Karsh’s subjects included world leaders, including 12 U.S. presidents, plus artists and other celebrities.
“My personal interest in ordinary people is unlimited, but I am fascinated by the challenge of portraying true greatness adequately with my camera,” Karsh wrote in a 1996 essay published in Contemporary Photographers.
His photographs are included in permanent collections ranging from the Museum of Modern Art in New York to the National Portrait Gallery in London.
“When you look for one picture to sum somebody up, it’s always his picture you’d pick,” Eldridge said. “Inevitably, he’d take the definitive portrait of the people of the age.”
He was catapulted to international fame with his 1941 portrait of Churchill, taken as Great Britain stood alone against Nazi Germany.
The photo of a defiant Churchill “appealed to the whole world,” Karsh said in an interview with The Associated Press in 1989. “It caught all the bulldog determination of the British Empire. … It was done without premeditation but with great admiration and respect.”

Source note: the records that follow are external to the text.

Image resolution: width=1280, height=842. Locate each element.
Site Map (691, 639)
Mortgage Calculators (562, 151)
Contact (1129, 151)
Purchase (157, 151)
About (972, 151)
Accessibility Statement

Karsh was born to an Armenian family in Turkey, but fled after massacres in his home town of Mardin. He arrived in Canada in 1924.
He originally planned to become a doctor, but studied under Boston portrait photographer John H. Garo, and in 1932 opened his first Ottawa photography studio.
Although he was trained to use only available light, his involvement with a theater company in Ottawa taught him the importance of using studio lighting to create a mood.
“The human face is the great challenge in the world,” Karsh said. “I never tire of it, and everyone is different.”
Karsh moved to Boston in the early 1990s.
His first wife, Solange Gauthier, died in 1961. He is survived by his second wife, Estrellita Maria Nachbar.
A private funeral will be held in Ottawa and a memorial service will be held at a later date.